» What you should do:
Please give the preferred final thickness range for the clear coat, as stated in the passage on the protective clear coat.

» Selected extract:
•••••

The protective clear coat is made typically of a resinous
film-forming material, an example thereof being aliphatic
polyurethanes, which are conventionally utilized today to provide a
protective top coat for a transfer graphic image.
The liquid top coat is printed, as by screen printing, for example,
over the graphic pattern, and slightly beyond the edge definition
thereof, i.e., typically with an overprint margin up to about 100
mils (2.54 millimeters) wide, so as to assure complete coverage of
the graphic pattern. As this liquid coat dries, it will dewet,
i.e., creep or retract from the carrier where it has been
overprinted onto the graphic pattern into precise registration
therewith, and can be cured in conventional fashion. Preferably,
the liquid is printed at least 5 mils (0.12 millimeter) beyond the
edge of the graphic pattern to ensure complete sealing of the edges
of same and underlying adhesive. Overprint margins of increasing
width may cause the overcoat to puddle on the carrier or to bridge
gaps within the graphic pattern, e.g., spaces between parallel
strips such as are provided for "racing" stripes used for
automotive decoration.
Accordingly, the protective clear coat provides a variable high
thickness over the surface of the graphic pattern and seals the
edges of the graphic pattern and underlying adhesive. Thus the
clear coat protects the graphic pattern and underlying adhesive
from chemical and environmental attack, thereby increasing the
durability thereof, and also provides a unitary, paint-like
appearance, thereby improving the attractiveness thereof.
Preferably the final thickness of the clear coat is at least 0.5
mil (0.01 millimeter), and not greater than about 4 mils (0.1
millimeter). Thinner clear coats tend to provide less effective
protection to the graphic pattern and underlying adhesive whereas
those substantially thicker than the indicated range may tend to
give the graphic an undesirable artificial appearance.
FIG. 3 shows the rounded profile provided by clear coat 22 after it
has dried. The edges 24 of imaging stratum 18, underlying adhesive
16, and imaging composition film 20 have been sealed by clear coat
22.
Surprisingly, in addition to preventing collection of foreign
matter at the edges of the transfer article, it has been found that
the clear coat provides excellent solvent resistence to the
graphic, particularly to the underlying adhesive. Thus it is
preferred that the clear coat and underlying adhesive are mutually
reactive to achieve an optimum seal. For instance, an
isocyanate-containing clear coat composition and acrylic
acid-containing adhesive will typically react to provide a chemical
bond between the adhesive layer and clear coat, such a bond
typically providing exceptional solvent resistance to the adhesive
layer.

•••••

» Exercise data:
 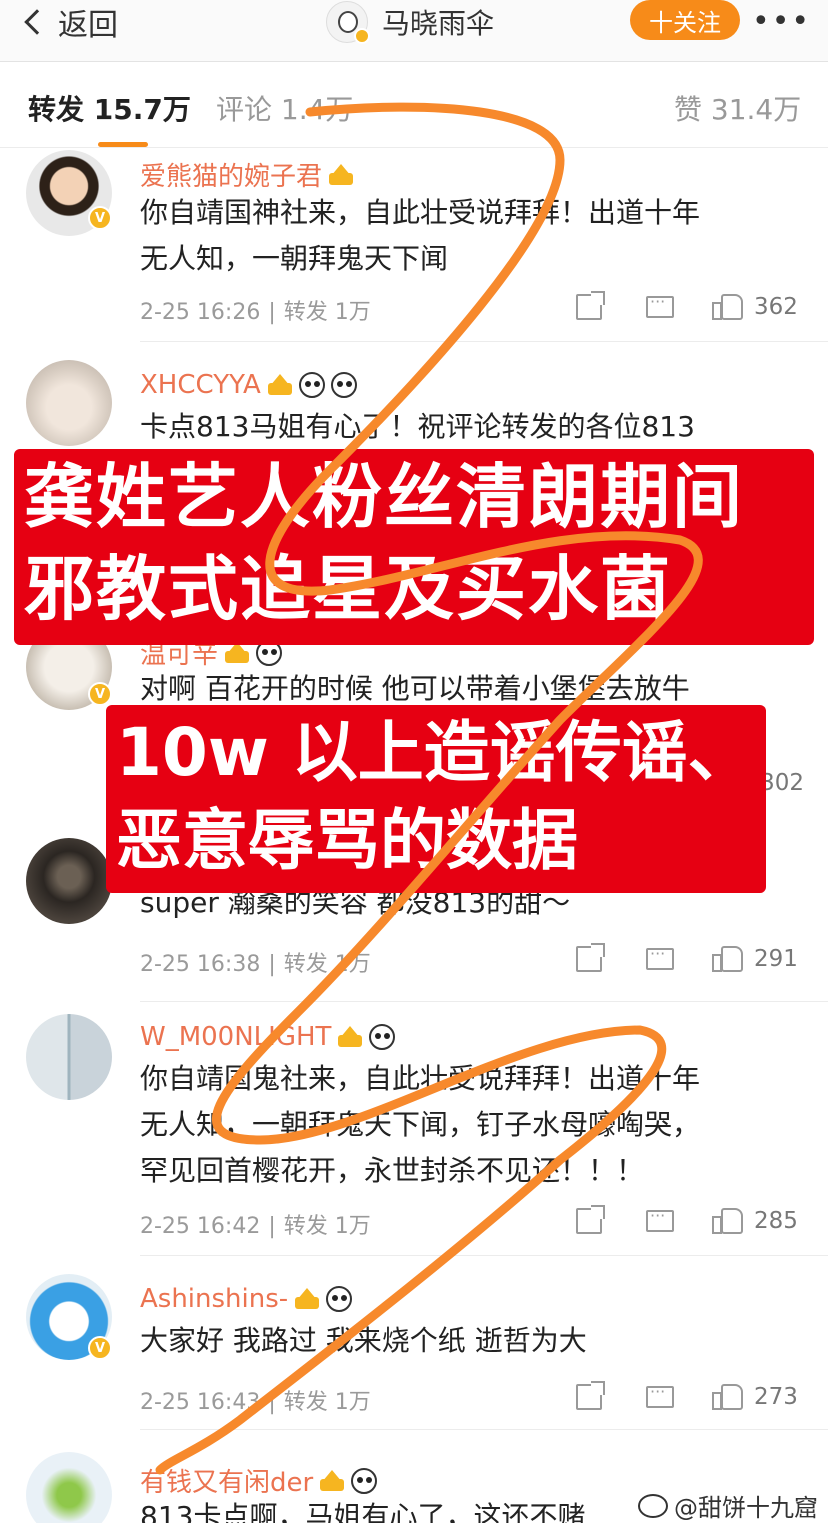 What do you see at coordinates (88, 26) in the screenshot?
I see `back-label: 返回` at bounding box center [88, 26].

•••••

» Result:
At least 0.5 mil (0.01 millimeter) and not greater than about 4 mils (0.1 millimeter).